▶ Requirements
Continue the newsletter post about the unmet financial goal, starting right after its last sentence.

▶ Supplied passage
####################

The Goal I Didn't Hit
Mar 04, 2026I'm The Real Jason Duncan, back with another edition of Beyond the Grind – helping entrepreneurs like you stop being slaves to your businesses. 🚀
Not long ago, I had a birthday.
I spent a few days up in the Smoky Mountains at our mountain house with my amazing wife, and it was exactly what I needed.
Good food, good conversation, cold air, and some fine cigars.
Birthdays don't hit the same way they did when I was younger.
My family has always been big on birthdays. Ever since I was little, I remember my parents and grandparents going all-out for not only my birthday, but for every family member.
Every birthday included some sort of dinner – whether a home-cooked meal to order or a dinner at a favorite restaurant.
I don't really care about the cake or the gifts anymore (although I'm not going to turn down a good steak dinner if someone's offering…and I still look forward to my mom's homemade German chocolate cake every year).
What birthdays do now is make me take stock.
And this one made me think about a goal I set for myself a few years back that I still haven't hit.
I think the lesson matters more than the goal itself.
A few years ago, I set a major financial goal with a hard deadline.
I told myself I'd reach it by the time I hit a milestone birthday.
The specific number is not the point. What matters is that it was big enough to scare me a little and specific enough that I'd know the second I got there.
By the time I hit that milestone, I wasn't even close
Now, don't get me wrong, I'd made real progress.
But I was maybe 25% of the way there.
Not the kind of result you put on a motivational poster. 😉
My first reaction was to give myself an extension.
"Okay, I just need one more year."
That ended up being one of the best financial years of my life.
I made nearly as much money as I've ever made in a single year.
And I still didn't hit the number.
You might expect me to either feel sorry for myself or spin this into some kind of victory lap.
I'm not going to do either one.
Because the truth is more interesting than both of those options.
The goal I set pulled me further in three years than I think I would've gone in ten without it.
For real.
I know myself well enough to know that without a specific target and a specific deadline, I would've drifted.

####################

▶ Extracted information

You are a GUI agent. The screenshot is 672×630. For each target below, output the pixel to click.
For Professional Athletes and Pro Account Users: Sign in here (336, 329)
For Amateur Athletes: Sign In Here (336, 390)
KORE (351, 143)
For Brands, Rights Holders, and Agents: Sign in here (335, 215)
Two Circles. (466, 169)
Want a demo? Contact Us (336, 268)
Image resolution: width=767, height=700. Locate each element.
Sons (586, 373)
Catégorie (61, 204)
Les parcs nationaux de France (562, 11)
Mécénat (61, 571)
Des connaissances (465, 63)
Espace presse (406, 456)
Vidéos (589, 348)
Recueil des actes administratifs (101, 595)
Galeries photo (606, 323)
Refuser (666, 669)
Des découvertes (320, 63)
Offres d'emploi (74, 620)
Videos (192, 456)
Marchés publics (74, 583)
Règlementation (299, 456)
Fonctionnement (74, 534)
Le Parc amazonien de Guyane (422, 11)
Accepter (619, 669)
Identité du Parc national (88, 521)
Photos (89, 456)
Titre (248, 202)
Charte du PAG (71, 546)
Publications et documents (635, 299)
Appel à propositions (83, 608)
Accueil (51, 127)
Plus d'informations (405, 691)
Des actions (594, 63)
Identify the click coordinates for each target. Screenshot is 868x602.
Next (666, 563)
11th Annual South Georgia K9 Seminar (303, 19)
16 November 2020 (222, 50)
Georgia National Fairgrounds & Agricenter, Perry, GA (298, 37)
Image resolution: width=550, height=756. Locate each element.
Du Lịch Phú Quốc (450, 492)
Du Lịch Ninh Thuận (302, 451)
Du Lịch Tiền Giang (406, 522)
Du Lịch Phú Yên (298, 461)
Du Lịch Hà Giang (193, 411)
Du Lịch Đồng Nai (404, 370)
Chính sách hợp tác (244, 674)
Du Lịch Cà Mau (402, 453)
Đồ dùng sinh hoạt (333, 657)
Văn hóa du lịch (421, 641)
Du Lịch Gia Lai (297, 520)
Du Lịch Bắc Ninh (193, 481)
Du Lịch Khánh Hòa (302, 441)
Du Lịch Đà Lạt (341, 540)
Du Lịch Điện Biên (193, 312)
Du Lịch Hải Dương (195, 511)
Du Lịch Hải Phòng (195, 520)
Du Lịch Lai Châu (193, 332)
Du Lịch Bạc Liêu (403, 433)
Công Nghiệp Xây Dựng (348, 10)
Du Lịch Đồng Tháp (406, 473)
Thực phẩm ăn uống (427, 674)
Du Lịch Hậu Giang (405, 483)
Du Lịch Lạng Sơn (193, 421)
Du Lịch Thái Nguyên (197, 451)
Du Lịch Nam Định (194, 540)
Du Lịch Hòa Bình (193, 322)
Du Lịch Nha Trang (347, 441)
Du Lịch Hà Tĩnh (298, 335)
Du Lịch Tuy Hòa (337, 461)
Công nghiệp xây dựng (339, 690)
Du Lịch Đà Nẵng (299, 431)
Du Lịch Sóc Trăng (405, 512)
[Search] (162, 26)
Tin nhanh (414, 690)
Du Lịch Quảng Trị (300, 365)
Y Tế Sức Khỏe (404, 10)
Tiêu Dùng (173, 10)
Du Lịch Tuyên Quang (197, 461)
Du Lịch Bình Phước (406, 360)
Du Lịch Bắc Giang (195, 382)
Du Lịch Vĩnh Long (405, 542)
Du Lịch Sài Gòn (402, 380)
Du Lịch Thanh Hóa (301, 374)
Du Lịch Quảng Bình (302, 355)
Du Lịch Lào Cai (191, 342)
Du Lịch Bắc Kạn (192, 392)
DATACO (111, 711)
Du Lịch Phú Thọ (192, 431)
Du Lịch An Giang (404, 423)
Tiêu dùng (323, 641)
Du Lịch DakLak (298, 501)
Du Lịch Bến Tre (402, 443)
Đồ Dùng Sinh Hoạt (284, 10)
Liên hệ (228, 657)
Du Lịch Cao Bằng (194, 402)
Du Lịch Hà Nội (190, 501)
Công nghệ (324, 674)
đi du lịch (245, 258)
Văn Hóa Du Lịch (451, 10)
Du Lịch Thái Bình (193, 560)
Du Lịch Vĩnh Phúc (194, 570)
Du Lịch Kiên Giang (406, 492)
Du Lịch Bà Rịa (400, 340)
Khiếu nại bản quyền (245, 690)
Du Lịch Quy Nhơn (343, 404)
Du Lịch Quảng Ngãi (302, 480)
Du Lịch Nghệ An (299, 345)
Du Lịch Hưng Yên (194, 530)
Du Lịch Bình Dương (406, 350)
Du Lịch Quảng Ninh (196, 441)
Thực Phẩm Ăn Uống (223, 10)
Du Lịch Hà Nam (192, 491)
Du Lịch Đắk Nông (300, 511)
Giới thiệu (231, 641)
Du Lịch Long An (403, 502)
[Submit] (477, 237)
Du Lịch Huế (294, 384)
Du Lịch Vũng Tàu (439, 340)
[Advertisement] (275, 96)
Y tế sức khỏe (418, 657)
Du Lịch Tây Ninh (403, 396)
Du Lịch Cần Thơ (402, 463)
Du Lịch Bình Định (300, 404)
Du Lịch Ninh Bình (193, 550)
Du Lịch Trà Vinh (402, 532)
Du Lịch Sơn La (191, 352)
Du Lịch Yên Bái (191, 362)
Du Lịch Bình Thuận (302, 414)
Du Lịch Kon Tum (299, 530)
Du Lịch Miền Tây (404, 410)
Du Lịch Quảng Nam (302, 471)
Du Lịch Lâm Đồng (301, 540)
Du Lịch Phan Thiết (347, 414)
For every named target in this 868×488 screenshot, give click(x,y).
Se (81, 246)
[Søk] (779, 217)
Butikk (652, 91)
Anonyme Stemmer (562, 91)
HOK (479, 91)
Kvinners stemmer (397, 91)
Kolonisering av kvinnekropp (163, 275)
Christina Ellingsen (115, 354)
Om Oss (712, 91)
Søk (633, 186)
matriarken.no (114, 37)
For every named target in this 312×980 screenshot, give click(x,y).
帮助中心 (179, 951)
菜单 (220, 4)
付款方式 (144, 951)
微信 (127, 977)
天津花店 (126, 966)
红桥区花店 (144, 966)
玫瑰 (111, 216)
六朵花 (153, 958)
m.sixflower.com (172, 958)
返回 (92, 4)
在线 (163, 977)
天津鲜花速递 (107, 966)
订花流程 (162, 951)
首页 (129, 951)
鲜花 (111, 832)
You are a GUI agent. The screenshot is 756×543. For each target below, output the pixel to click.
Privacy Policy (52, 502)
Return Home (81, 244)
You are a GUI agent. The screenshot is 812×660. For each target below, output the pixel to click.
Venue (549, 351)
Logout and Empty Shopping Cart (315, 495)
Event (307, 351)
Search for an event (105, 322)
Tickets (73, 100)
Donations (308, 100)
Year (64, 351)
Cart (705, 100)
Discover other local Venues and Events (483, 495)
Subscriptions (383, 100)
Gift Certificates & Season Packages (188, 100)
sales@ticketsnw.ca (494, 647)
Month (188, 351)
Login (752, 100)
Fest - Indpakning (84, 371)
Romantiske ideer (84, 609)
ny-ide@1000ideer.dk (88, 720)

####################

▶ Exercise response
I would've made decent progress and told myself that was good enough.
The deadline forced me to think bigger, act faster, and make decisions I'd been putting off for years.
It just didn't produce the exact result I wanted on the exact timeline I chose, but I'm actually ok with that.
Do I wish I'd hit it by now? For sure. I'd be lying if I said anything else.
But that raises a question I've been wrestling with: Should goals even have deadlines?
99% of every business book on the planet says yes.
SMART goals, right?
Specific, Measurable, Attainable, Relevant, Time-bound.
I've taught it myself.
The Real Problem
Here's where conventional goal-setting wisdom breaks down.
The deadline created urgency that was genuinely useful.
Without it, the push wouldn't have been nearly as strong.
But that same deadline also created a pass/fail binary that didn't reflect what was actually happening.
By any honest measure, the goal is working.
The trajectory is right.
The timeline just wasn't accurate.
And that's where a lot of entrepreneurs get trapped.
They set a goal, attach a date, miss the date, and then feel like they failed.
Some of them scrap the goal entirely and start chasing something new.
Others keep the goal but carry shame about the missed deadline like it weighs something.
Both responses miss the point.
The real question isn't "Did I hit it on time?"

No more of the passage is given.